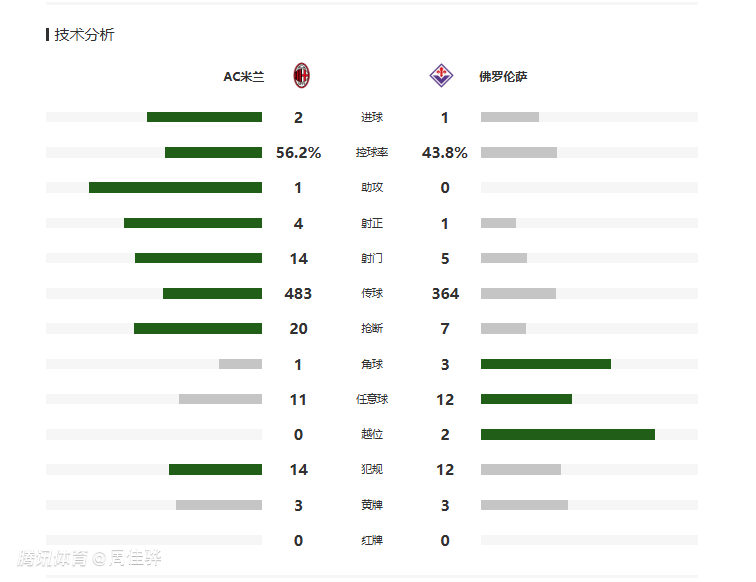Click the 射正 stat label
This screenshot has height=582, width=756.
tap(371, 223)
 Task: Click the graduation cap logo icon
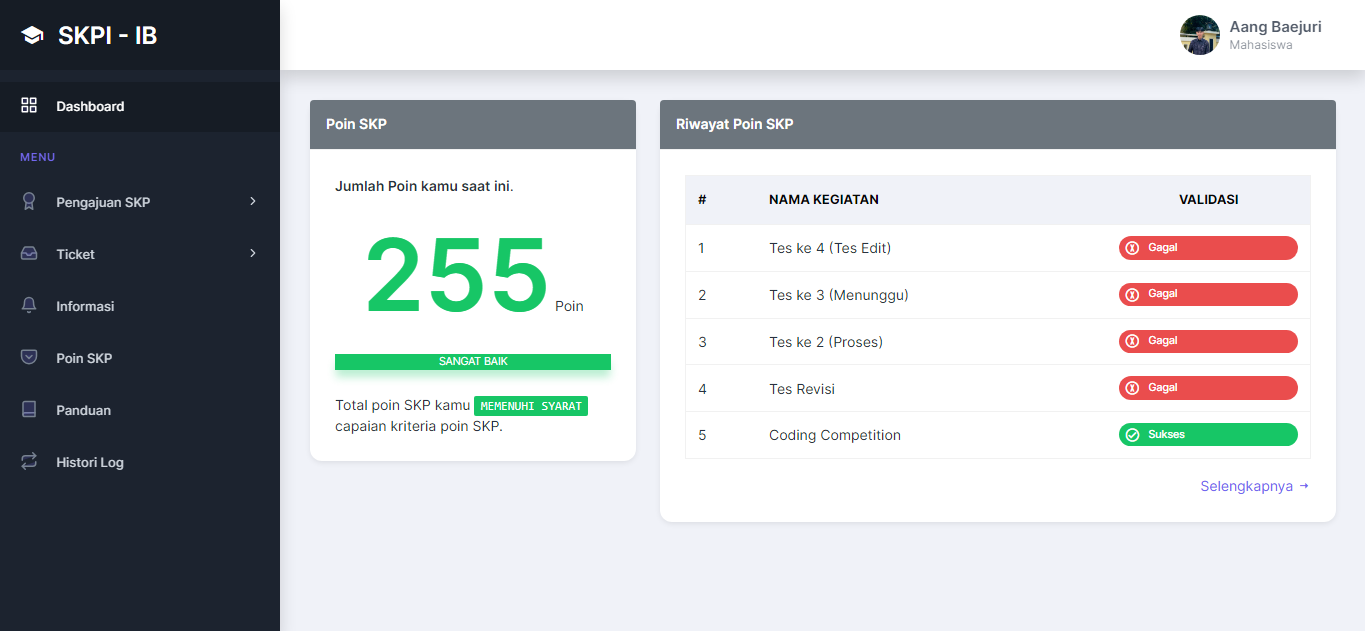[32, 36]
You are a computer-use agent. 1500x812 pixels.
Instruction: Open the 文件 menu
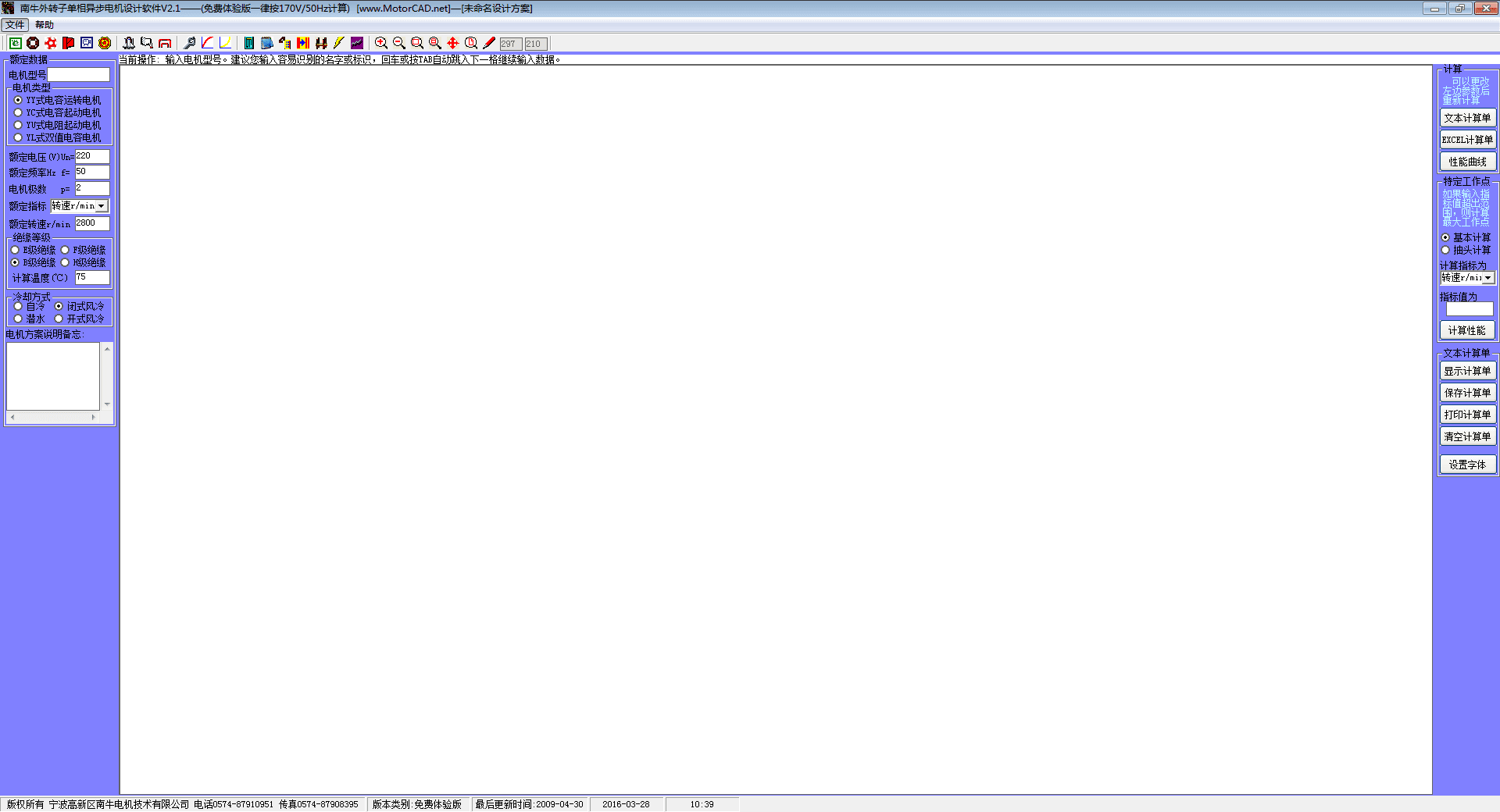tap(15, 25)
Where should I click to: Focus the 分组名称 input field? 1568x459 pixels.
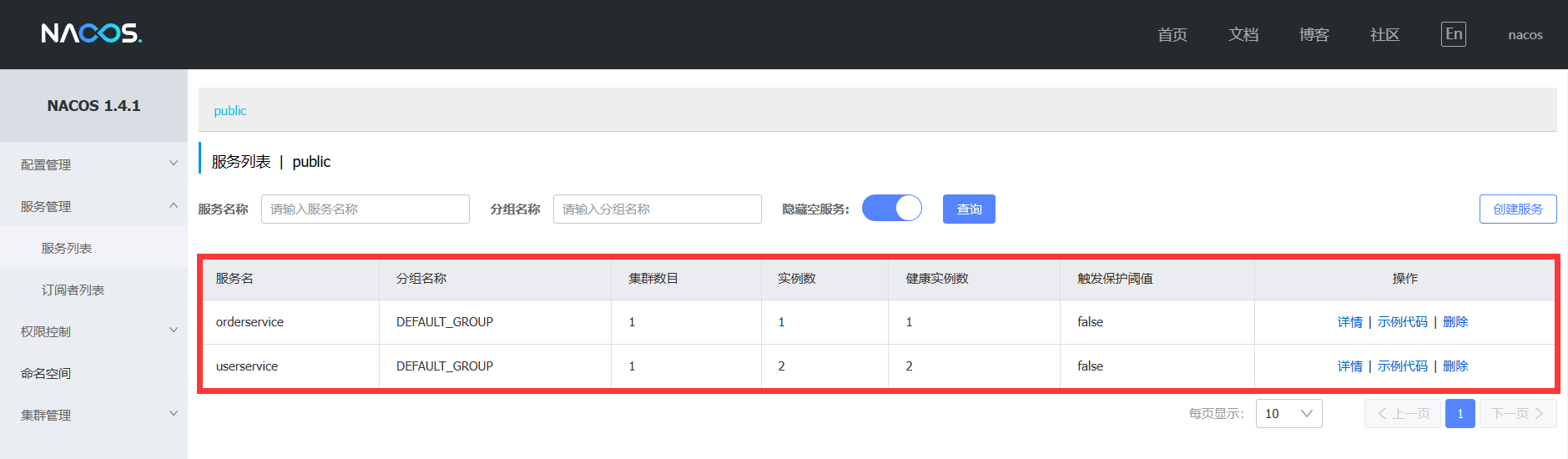click(657, 209)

- [Task]: Retype every one of the records above word for word, leaving out the pictures.

- [Output for this task]:
Click the 射正 stat label
This screenshot has height=582, width=756.
tap(371, 223)
 Task: Click the graduation cap logo icon
[32, 36]
You are a computer-use agent. 1500x812 pixels.
Instruction: Open the 文件 menu
tap(15, 25)
Where should I click to: Focus the 分组名称 input field? 1568x459 pixels.
click(657, 209)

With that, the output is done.